Characterization of an attenuated Japanese encephalitis virus adapted to African green monkey kidney cells, Vero

Live attenuated Japanese encephalitis (JE) virus SA14-14-2 produced in primary dog kidney cells (PDR) was adapted to African green monkey kidney cells, Vero. In an effort to gain insight into the molecular basis of the biological characteristics of the isolated SA14-14-2 (Vero) strain, the 1,500 nucleotide sequence encoding the envelope (E) gene which possesses major neutralizing epitopes was determined and compared with the sequences of two other attenuated JE virus strains, SA14-14-2 (PHK) and SA14-14-2 (PDK). The amino acid sequence of the C-terminal region (a.a. 280-500) of the SA14-14-2 (Vero) E gene was found to be identical to those of strains SA14-14-2 (PHK) and SA14-14-2 (PDK), while the N-terminal region (a.a. 1-279) showed sequence variation. The distribution of mutations in the N-terminal region was nearly the same among the three attenuated strains, suggesting that the N-terminal sequences might be related with virus-host cell specificity.

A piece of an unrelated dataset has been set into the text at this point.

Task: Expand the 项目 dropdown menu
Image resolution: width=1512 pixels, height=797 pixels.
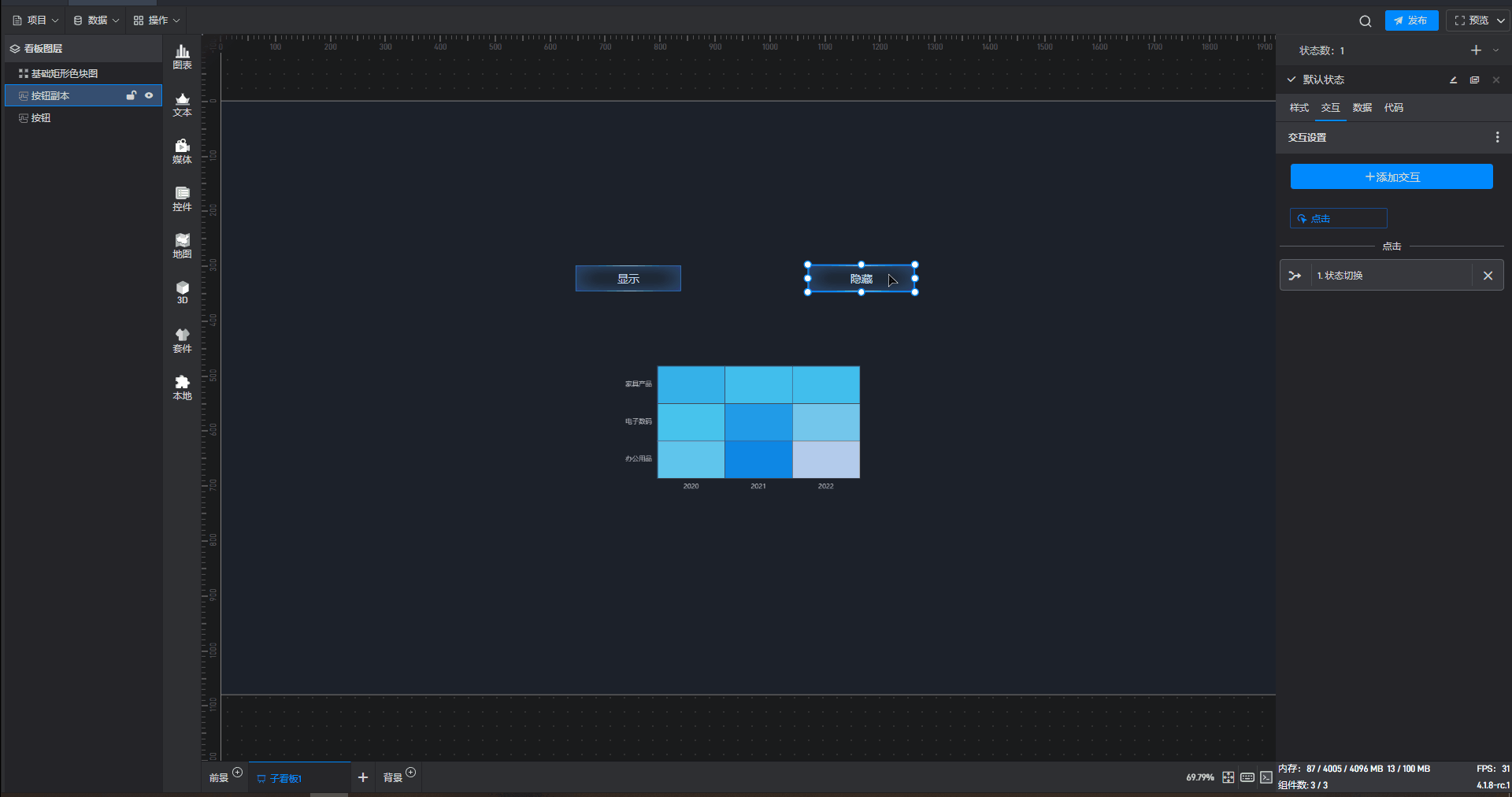Action: coord(35,20)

However, it was found that Lys and Val (a.a.138 and 176, respectively), known to be responsible for attenuation, are still conserved in SA14-14-2 (Vero). Animal testing showed that SA14-14-2 (Vero) has a neurovirulence phenotype similar tp that of the parent SA14-14-2 (PDK) strain in suckling mice. The SA14-14-2 (Vero) grew very efficiently in Vero cells enough to support vaccine production. The growth characteristics of SA14-14-2 (Vero) in Vero cell and conservation of attenuation determinant of neurovirulence support that SA14-14-2 (Vero) could be developed as a new vaccine strain for human use.